- **WORK REQUIRED**
Report how many lines of the items below contain the string "sidebar", with case counting. Give only the number.

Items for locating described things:
● ● ● ●
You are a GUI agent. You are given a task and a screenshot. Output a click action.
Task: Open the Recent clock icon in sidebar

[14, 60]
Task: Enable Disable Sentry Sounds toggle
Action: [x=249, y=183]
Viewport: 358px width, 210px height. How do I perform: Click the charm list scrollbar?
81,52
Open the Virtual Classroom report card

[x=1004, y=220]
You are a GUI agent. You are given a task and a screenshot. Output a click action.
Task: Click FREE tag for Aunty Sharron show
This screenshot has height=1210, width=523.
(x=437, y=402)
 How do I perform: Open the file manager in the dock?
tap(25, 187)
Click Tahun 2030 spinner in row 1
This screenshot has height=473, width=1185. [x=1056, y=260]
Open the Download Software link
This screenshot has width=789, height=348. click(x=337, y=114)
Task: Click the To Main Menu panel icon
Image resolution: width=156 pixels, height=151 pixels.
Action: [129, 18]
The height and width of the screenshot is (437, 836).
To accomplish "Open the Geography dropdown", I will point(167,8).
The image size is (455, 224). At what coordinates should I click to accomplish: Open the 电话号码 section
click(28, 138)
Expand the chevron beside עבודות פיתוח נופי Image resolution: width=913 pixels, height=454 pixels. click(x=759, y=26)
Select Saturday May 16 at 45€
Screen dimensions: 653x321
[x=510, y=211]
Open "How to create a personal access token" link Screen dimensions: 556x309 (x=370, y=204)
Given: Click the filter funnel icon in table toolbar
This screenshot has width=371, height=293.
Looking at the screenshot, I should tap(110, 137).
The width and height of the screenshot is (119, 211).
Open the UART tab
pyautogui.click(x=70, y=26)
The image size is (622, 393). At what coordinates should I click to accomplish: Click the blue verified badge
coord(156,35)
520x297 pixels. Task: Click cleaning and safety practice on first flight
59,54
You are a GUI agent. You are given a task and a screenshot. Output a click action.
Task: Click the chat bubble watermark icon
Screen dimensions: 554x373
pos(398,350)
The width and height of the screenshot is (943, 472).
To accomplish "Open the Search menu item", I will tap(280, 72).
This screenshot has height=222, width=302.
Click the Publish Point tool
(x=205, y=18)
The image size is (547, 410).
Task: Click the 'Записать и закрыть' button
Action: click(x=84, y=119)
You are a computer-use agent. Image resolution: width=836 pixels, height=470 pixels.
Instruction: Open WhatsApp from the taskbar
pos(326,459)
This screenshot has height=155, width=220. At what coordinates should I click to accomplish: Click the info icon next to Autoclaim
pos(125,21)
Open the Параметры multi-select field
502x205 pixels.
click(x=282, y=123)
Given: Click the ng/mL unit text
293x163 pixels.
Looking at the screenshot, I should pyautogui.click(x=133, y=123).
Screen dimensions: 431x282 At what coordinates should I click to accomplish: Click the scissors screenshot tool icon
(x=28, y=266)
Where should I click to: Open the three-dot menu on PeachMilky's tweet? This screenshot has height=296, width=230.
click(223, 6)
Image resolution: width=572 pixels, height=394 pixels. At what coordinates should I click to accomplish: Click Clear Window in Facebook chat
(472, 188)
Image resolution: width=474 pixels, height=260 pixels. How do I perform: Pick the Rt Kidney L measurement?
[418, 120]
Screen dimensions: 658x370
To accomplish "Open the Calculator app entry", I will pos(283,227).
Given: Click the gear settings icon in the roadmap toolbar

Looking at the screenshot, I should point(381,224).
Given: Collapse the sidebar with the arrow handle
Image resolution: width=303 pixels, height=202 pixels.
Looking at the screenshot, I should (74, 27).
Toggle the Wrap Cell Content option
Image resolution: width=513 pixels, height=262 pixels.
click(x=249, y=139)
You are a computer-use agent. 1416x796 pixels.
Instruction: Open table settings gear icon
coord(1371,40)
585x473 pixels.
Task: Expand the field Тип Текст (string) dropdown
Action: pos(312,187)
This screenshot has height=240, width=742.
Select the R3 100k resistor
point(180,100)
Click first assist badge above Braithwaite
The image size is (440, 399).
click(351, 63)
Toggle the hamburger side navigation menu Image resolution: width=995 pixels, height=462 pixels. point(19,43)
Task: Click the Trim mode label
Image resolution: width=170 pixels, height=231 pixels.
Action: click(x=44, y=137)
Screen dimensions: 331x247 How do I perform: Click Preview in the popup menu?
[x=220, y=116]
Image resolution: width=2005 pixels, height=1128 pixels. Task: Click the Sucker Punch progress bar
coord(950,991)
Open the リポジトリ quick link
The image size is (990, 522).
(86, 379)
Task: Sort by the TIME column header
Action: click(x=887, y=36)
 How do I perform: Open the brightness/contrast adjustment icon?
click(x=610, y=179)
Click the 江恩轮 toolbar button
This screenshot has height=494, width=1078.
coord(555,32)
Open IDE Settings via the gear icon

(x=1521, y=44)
● ● ● ●
- **FULL OUTPUT**
2